===== Textabschnitt

Die wahren Deutschen

„Be Deutsch“ heißt ein Video von Jan Böhmermann. Es zeigt auf erschreckende Weise, was Deutschland heute ausmacht.

Das Video beginnt ganz dramatisch mit einer Erinnerung an die Reichsprogromnacht vom 9. November 1938 gegen Juden und jüdische Einrichtungen. Danach geht es mit einem Schnitt in die Gemeinde Clausnitz 2016, wo Menschen mit dem Slogan vom 9. November 1989 („Wir sind das Volk“) gegen Flüchtlinge hetzten. Im Bus sitzt ein kleiner Junge, der dem wütenden Mob hilflos ausgeliefert ist, bis Jan Böhmermann mit den „wahren Deutschen“ erscheint, um dem Jungen zur Seite zu springen.

Die „wahren Deutschen“ sind nett, tolerant, liberal, sozial, friedlich, multikulturell, aufgeklärt, verantwortlich, offenherzig, selbstlos, vereint und, das ist das Lustigste an dieser Aufzählung: bescheiden! Selten gab es eine bescheidenere Selbstbeschreibung als diese.

Jan Böhmermann singt, die „wahren Deutschen“ seien zwar etwas spießig und kleinkariert wie Dosenpfand und Birkenstock, aber dafür hätten sie das Grundgesetz. Die „wahren Deutschen“ sind bunt. Sogar ein Jude ist unter den „wahren Deutschen“. Es ist allerdings ein orthodoxer Jude mit Schläfenlocken, der in der jüdischen Community in Deutschland zwar eine absolute Minderheit ausmacht, aber eben doch so aussieht, wie sich ein Nazi einen Juden vorstellt. Hier sehen wir, dass sich die Bilder, die stramme Nazis und die „wahre Deutschen“ von Juden haben, nicht groß unterscheiden.

Eigentlich sollten einem die „wahren Deutschen“ Böhmermanns sympathisch sein, aber eine Parole dreht als das gut gemeinte ins diabolische Gegenteil:

„Sagt es klar, sagt es laut:
Wir sind stolz, nicht stolz zu sein!
Wir sind hier, Euch daran zu erinnern,
dass auch wir einst dumm waren.“

Jan Böhmermann hat sich mit der deutschen Vergangenheit auseinandergesetzt und zwar so richtig schön weit auseinander.

Die deutsche Vergangenheitsbewältigung ist ein wahres Wirtschaftswunder und gehört neben Autos und Bier zum wichtigsten Wirtschaftsgut des Exportweltmeisters Deutschland. Man überlege sich nur einmal, wie dramatisch die Arbeitslosenzahlen in Deutschland aussehen würden, wenn es all die Arbeitsplätze in den Lern-, Gedenk- und Dokumenationsstätten, in den Holocaustforschungsinstituten und Universitäten der Antisemitismusforschung nicht geben würde.

==========
===== Bereitgestellte Daten

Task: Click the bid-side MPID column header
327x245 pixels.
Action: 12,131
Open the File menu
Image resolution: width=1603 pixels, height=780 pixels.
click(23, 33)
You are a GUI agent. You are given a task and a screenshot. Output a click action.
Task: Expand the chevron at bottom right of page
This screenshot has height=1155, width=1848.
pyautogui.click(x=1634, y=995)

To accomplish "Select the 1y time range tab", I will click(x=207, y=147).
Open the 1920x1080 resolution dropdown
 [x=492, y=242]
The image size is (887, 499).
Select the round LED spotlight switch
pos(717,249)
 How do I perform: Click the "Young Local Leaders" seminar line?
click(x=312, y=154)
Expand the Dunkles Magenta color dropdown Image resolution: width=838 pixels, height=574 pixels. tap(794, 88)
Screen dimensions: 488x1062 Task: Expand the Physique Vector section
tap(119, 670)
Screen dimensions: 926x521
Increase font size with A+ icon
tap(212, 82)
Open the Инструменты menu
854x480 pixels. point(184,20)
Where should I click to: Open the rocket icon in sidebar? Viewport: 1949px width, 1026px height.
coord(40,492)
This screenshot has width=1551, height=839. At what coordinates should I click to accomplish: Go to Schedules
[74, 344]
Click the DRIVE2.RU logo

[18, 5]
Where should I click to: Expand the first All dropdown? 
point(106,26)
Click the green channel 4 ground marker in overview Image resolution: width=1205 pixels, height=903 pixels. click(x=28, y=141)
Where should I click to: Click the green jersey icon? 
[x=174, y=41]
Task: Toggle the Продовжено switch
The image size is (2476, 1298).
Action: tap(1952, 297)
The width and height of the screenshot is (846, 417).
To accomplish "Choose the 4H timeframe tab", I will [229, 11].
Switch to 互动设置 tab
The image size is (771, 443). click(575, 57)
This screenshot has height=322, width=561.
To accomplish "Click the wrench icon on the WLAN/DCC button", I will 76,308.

==========

### Übungsaufgaben
[1] Geben Sie aus dem Text über Jan Böhmermanns Video die Passage wortgetreu wieder, die mit „Jan Böhmermann hat“ beginnt und bis einschließlich „nicht geben würde.“ reicht.
[2] Übernehmen Sie aus den Datensätzen unverändert sämtliche Zeilen, beginnend mit der Zeile, die „Switch to 互动设置 tab“ enthält, bis zum Ende der Datensätze.

### Lösungen
[1]
Jan Böhmermann hat sich mit der deutschen Vergangenheit auseinandergesetzt und zwar so richtig schön weit auseinander.

Die deutsche Vergangenheitsbewältigung ist ein wahres Wirtschaftswunder und gehört neben Autos und Bier zum wichtigsten Wirtschaftsgut des Exportweltmeisters Deutschland. Man überlege sich nur einmal, wie dramatisch die Arbeitslosenzahlen in Deutschland aussehen würden, wenn es all die Arbeitsplätze in den Lern-, Gedenk- und Dokumenationsstätten, in den Holocaustforschungsinstituten und Universitäten der Antisemitismusforschung nicht geben würde.

[2]
Switch to 互动设置 tab
The image size is (771, 443). click(575, 57)
This screenshot has height=322, width=561.
To accomplish "Click the wrench icon on the WLAN/DCC button", I will 76,308.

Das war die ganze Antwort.